Exercise prompt — Please return every line in the entries below with the word "pixel" in it.

Exercise materials —
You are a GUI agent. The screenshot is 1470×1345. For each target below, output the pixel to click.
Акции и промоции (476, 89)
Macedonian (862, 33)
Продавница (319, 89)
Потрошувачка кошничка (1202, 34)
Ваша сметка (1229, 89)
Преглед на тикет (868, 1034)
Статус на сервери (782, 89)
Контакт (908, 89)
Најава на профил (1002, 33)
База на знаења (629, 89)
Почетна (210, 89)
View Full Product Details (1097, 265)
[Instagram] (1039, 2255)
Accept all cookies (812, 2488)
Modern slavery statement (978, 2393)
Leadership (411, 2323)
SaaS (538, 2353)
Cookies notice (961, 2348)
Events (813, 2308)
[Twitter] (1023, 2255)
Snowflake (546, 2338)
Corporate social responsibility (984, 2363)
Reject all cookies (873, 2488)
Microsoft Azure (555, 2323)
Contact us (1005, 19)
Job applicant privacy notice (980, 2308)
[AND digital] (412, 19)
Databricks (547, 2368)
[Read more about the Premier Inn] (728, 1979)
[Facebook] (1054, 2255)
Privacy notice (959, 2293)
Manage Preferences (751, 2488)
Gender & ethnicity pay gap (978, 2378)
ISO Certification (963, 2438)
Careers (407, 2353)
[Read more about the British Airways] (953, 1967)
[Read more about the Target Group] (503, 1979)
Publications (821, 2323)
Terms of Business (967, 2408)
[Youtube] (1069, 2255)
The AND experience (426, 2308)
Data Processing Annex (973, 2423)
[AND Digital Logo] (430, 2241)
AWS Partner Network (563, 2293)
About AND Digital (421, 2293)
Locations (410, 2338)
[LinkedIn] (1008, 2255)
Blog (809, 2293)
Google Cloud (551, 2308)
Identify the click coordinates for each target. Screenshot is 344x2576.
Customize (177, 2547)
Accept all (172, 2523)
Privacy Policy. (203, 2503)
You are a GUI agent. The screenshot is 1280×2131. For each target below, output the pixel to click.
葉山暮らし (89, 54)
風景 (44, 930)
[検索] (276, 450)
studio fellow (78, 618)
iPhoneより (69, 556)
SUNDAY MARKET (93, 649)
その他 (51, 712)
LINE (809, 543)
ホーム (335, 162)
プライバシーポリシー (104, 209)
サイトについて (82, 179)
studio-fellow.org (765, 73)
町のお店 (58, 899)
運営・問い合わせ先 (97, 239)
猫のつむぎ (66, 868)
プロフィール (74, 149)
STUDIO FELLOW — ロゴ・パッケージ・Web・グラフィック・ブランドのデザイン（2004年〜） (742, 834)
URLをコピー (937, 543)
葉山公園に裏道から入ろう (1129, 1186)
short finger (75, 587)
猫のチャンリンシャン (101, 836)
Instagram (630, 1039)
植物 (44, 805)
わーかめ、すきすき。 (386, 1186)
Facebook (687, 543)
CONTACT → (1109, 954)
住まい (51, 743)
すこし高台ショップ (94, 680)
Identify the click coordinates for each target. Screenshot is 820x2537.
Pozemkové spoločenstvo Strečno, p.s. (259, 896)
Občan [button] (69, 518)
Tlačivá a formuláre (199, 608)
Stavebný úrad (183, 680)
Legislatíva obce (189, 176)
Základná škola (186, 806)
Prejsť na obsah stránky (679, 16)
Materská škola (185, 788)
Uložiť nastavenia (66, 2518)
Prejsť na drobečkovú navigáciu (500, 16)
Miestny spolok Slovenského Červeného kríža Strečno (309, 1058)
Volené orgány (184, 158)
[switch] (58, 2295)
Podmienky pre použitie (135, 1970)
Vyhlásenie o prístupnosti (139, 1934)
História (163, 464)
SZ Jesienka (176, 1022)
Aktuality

Exercise response —
You are a GUI agent. The screenshot is 1470×1345. For each target below, output the pixel to click.
You are a GUI agent. The screenshot is 1280×2131. For each target below, output the pixel to click.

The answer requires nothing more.